Dickerson, whose initials stand for Royce Cameron, agrees.
“I'm a lot more relaxed,” he said. “Back home, I was always kicking myself if I didn't do things the way I wanted. I'd get down on myself. If I go out there now and go 0-for-4, I figure even guys in the bigs go 0-for-4.”
Dickerson and Maunus remember one another well from high school. With Maunus on the mound for Grand Ledge High, Dickerson cracked a home run for Kalamazoo. When the two faced each other a year later, Dickerson tried to rob Maunus of a home run, but crashed into the wall and cracked a rib.
Through Sunday, Dickerson is hitting .337 with an on-base percentage of .451, with 16 steals in 18 attempts. He has one error in center field.
Last year's Gold Sox assistant coach, Chris Terry met Western Michigan assistant Mike Diaz at a Stanford Baseball Camp last offseason. Diaz eventually recommended Dickerson and Maunus to Gold Sox manager Brad Peek.
The 6-foot-2, 190-pound Dickerson is hoping to run more next season with the Broncos after only attempting 12 steals as a sophomore. Western Michigan has switched head coaches from Fred Decker to ex-Penn State assistant Randy Ford, so a change in leadership could help.

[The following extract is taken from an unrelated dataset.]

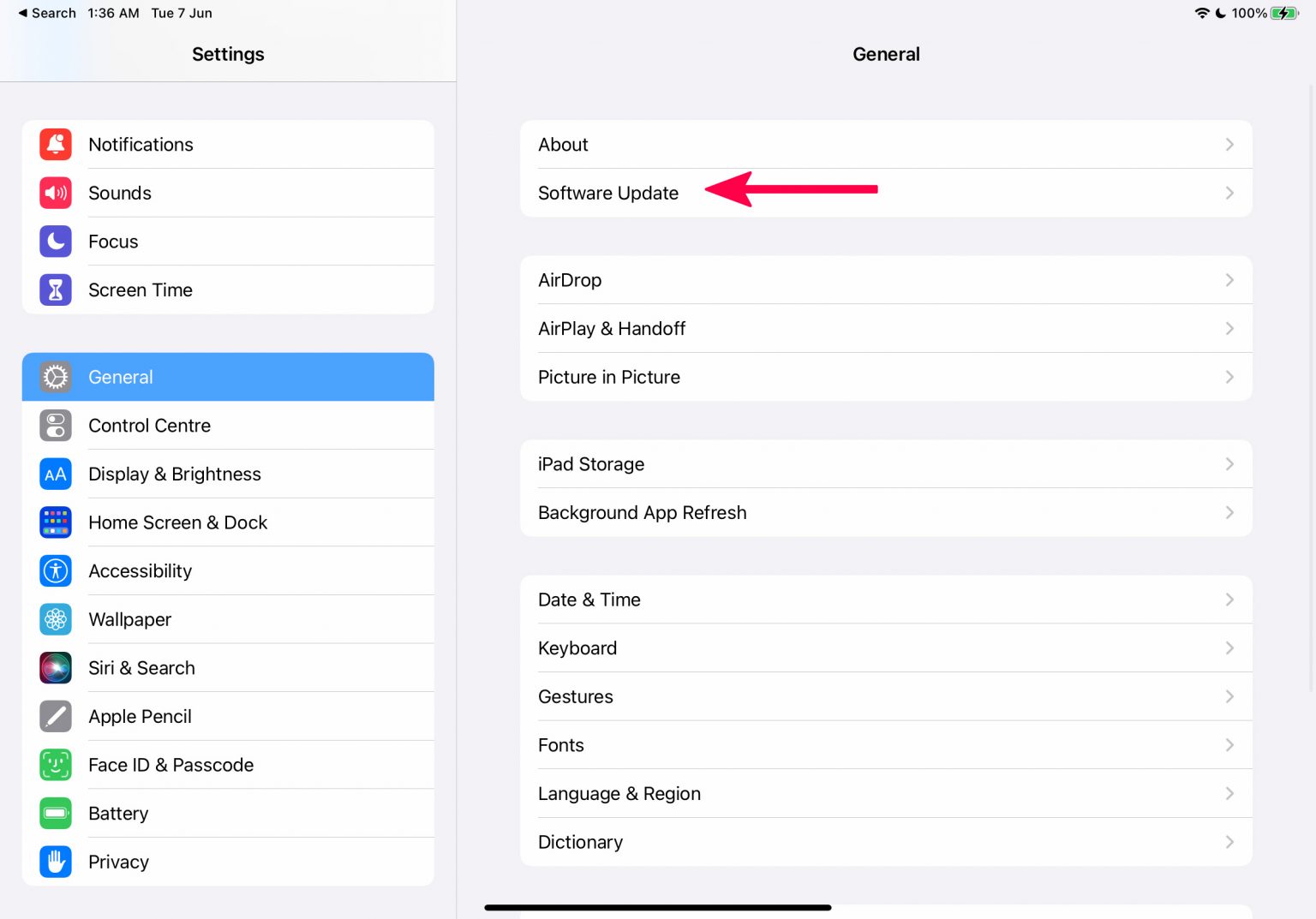This screenshot has width=1316, height=919.
Task: Open Privacy via the hand icon
Action: tap(55, 862)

Peek wants to utilize Dickerson's speed as much as possible. Dickerson almost always has the green light to steal unless he's at second base with zero or two outs.
Dickerson tested his speed on Thursday against the Solano Thunderbirds when he tried to stretch a single into a double in the fourth inning. However, he was thrown out after being gunned out by center fielder Rance Fosdick.
“I was pretty excited about that,” Peek said. “I didn't mind that he was thrown out at second because he forced the defense to make a perfect throw.”
Peek and assistant coach Ryan Tash have been working with Dickerson on expanding his leads at first base. They don't want him to be afraid of getting picked off.
“Basically, I was making it harder on myself when I was stealing bases,” Dickerson said. “My lead was really short and I was just using my speed. Now I've stretched out my lead a little bit and making pitchers throw over a little more.”
Dickerson, shortstop Mark Steinbeck and left fielder Ryan Angel have combined for 36 steals. The three continuously share information about pitchers when they come back to the dugout.
Cutting down on strikeouts has been one of Dickerson's main goals. He has fanned 83 times in 101 games at Western Michigan and was actually off to a poor start with the Gold Sox in that department as well.
“It all has to do with my back elbow,” he said. “I used to keep my elbow really high. When it was high, my swing was really long. Now that my elbow is down, I'm a lot shorter to the ball and making a lot better contact.”
Dickerson has two versions of his “Dream Job.” The first is to play professional baseball either after his junior or senior years. He was drafted by the Seattle Mariners in the 27th round out of high school but opted for Western Michigan.
The second is to be an anchor on ESPN. Dickerson said he watched the reality show “Dream Job” religiously and would consider trying out in the future. “Dream Job” pitted amateurs broadcasters against one another with the winner earning a spot with the all-sports network.
Peek describes Dickerson as a smart and intelligent kid who is fun to be around. He just needs to put it all together.
“He's a good athlete and he keeps improving,” Peek said. “I talk to him quite a bit about how to make himself more marketable.”